James Bovill

Personal information
- Full name: James Noel Bruce Bovill
- Born: 2 June 1971 (age 55) High Wycombe, Buckinghamshire, England
- Batting: Right-handed
- Bowling: Right-arm fast-medium

Domestic team information
- 1990–1993: Buckinghamshire
- 1993–1997: Hampshire
- 1998–1999: Buckinghamshire

Career statistics
| Competition | First-class | List A |
| Matches | 38 | 26 |
| Runs scored | 324 | 34 |
| Batting average | 9.81 | 5.66 |
| 100s/50s | –/– | –/– |
| Top score | 31 | 14* |
| Balls bowled | 5,717 | 1,134 |
| Wickets | 104 | 27 |
| Bowling average | 32.53 | 33.81 |
| 5 wickets in innings | 4 | – |
| 10 wickets in match | 1 | – |
| Best bowling | 6/29 | 4/44 |
| Catches/stumpings | 7/– | 3/– |
- Source: Cricinfo, 8 December 2009

= James Bovill =

English cricketer (born 1971)

James Noel Bruce Bovill (born 2 June 1971) is an English former cricketer who played first-class cricket predominantly for Hampshire from 1993 to 1997.

Bovill was born at High Wycombe in June 1971. He was educated at Charterhouse School, before matriculating to Durham University. Playing his early club cricketer for Marlow, Bovill played minor counties cricket for Buckinghamshire in the Minor Counties Championship between 1990 and 1993. While studying at Durham, he was chosen to represent the Combined Universities cricket team in 1992 Benson & Hedges Cup, making his debut in List A one-day cricket against Worcestershire. He made four appearances for the Combined Services in that seasons competition. Bovill was signed by Hampshire while still a student at Durham, making two one-day appearances for Hampshire in the 1993 Axa Equity & Law League, in addition to making his debut in first-class cricket against Essex in the County Championship at Chelmsford. In 1994, he made his final two appearances for the Combined Universities. The first at Oxford came against Lancashire in the preliminary round of the Benson & Hedges Cup. The second at Fenner's was a first-class match against the touring New Zealanders, in which Bovill notably took the first three New Zealander wickets to reduce the tourists to 62 for 3.

During the 1994 season, he made five first-class appearances for Hampshire, alongside four one-day appearances Axa Equity & Law League. He took his maiden first-class five wicket haul during the season, with 5 for 108 against Leicestershire in the County Championship.
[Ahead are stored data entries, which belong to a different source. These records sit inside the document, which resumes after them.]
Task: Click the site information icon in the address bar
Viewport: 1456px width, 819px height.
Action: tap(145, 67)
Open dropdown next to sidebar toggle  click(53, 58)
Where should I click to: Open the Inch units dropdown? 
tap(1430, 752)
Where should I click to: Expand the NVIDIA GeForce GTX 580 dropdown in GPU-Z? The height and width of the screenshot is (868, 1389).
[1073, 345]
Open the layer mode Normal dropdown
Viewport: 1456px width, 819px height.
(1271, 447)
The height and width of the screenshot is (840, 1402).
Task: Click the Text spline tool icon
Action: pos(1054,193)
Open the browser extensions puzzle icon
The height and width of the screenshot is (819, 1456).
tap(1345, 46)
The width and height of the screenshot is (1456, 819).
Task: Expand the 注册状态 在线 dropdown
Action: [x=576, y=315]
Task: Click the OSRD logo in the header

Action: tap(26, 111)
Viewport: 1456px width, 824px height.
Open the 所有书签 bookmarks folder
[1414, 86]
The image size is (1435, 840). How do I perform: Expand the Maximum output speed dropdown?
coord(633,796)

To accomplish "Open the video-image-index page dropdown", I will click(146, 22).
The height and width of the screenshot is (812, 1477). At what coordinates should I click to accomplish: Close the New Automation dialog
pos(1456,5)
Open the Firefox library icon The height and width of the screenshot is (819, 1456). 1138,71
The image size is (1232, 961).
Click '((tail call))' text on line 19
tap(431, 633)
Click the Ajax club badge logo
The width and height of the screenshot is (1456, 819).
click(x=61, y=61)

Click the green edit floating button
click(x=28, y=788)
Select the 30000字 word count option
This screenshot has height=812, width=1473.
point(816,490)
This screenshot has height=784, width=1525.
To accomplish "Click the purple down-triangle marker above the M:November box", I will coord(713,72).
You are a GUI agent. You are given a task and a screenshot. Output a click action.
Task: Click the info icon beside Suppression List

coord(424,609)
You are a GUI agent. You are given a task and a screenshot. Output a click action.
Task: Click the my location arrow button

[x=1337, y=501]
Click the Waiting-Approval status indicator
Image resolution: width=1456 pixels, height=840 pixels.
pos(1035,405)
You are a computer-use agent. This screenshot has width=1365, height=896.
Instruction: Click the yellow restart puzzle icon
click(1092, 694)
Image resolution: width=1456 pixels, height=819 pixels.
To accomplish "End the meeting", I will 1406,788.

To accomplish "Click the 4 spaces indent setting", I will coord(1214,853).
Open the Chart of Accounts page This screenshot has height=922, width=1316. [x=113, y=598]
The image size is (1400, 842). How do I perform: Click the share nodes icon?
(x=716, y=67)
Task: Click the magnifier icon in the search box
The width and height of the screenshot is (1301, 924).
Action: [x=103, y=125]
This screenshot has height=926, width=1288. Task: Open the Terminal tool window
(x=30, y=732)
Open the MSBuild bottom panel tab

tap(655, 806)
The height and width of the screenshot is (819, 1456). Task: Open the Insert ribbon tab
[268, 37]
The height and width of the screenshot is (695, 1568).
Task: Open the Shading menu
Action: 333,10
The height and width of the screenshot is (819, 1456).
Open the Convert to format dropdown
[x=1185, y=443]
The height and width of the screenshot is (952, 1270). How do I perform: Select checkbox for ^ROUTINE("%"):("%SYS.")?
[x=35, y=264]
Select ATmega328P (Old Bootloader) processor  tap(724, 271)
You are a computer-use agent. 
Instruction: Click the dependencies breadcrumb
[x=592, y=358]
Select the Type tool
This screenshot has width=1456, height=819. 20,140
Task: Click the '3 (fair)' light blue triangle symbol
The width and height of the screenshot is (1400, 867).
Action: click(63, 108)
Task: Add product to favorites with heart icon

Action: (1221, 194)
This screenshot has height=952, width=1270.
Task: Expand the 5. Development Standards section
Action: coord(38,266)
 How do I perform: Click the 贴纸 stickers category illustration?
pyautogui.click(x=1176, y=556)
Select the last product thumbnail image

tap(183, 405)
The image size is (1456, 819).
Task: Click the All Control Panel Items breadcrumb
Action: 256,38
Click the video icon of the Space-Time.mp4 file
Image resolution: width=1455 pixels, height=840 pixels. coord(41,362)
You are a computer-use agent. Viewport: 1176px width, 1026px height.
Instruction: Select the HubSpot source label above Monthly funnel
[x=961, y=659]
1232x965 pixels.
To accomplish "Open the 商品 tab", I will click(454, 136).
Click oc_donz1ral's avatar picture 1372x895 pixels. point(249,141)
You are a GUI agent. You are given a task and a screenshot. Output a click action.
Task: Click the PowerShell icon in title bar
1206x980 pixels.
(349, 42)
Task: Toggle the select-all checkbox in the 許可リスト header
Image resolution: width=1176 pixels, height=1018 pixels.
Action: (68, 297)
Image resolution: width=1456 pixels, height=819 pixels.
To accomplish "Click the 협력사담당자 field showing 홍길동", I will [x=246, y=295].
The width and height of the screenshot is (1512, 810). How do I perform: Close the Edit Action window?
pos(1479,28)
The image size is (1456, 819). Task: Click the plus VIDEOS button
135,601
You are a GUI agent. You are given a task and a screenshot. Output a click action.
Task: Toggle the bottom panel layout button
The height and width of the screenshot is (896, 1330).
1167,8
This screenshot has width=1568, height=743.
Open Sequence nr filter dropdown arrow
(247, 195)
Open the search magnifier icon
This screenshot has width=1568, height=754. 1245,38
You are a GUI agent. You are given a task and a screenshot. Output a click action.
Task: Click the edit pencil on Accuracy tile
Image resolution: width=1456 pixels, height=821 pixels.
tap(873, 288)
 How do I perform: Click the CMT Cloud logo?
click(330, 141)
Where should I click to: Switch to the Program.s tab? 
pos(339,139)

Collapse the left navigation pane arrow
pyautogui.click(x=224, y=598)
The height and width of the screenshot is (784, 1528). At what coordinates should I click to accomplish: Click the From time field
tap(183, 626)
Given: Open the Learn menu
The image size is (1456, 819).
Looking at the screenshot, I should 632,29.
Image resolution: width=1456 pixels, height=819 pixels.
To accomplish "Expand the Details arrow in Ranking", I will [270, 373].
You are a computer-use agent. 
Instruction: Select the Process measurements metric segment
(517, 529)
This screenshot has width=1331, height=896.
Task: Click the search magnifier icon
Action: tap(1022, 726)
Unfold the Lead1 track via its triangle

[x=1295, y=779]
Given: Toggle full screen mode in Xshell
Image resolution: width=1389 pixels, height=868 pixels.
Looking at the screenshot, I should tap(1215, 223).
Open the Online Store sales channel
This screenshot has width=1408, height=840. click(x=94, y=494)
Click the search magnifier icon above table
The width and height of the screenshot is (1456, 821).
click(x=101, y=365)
In 1995, he took 30 first-class wickets at an average of 27.13; against Durham, he took his career best figures of 6 for 29, having also taken 6 for 39 in the Durham first innings, for match figures of 12 for 68. His returns improved the following season, with 34 first-class wickets, though at a higher average of 35.26. Prior to the 1997 season, Bovill helped to coach the Argentina national cricket team head of their participation in the 1997 ICC Trophy, alongside Hampshire teammate William Kendall. During the 1997 season, he made nine first-class and four one-day appearances in the Axa Life League, but dropped out of the team following an injury midway through the season. Bovill retired from professional cricket after the 1997 season, having suffered from a persistent back injury. In 37 first-class matches for Hampshire, he took 99 wickets at an average of 33.11; he took four five wicket hauls, with his 12 wickets against Durham in 1995 the only time he took ten-wickets in a match.

In 1998, he played at minor counties level, returning to his home county Buckinghamshire. Bovill played minor counties cricket for Buckinghamshire in 1998 and 2000, making nine appearances in the Minor Counties Championship and ten appearances in the MCCA Knockout Trophy. Alongside his minor counties appearances, Bovill also made three List A one-day appearances for Buckinghamshire: one in the 1998 NatWest Trophy against Surrey, and two in the 1999 NatWest Trophy against the Yorkshire Cricket Board and Warwickshire.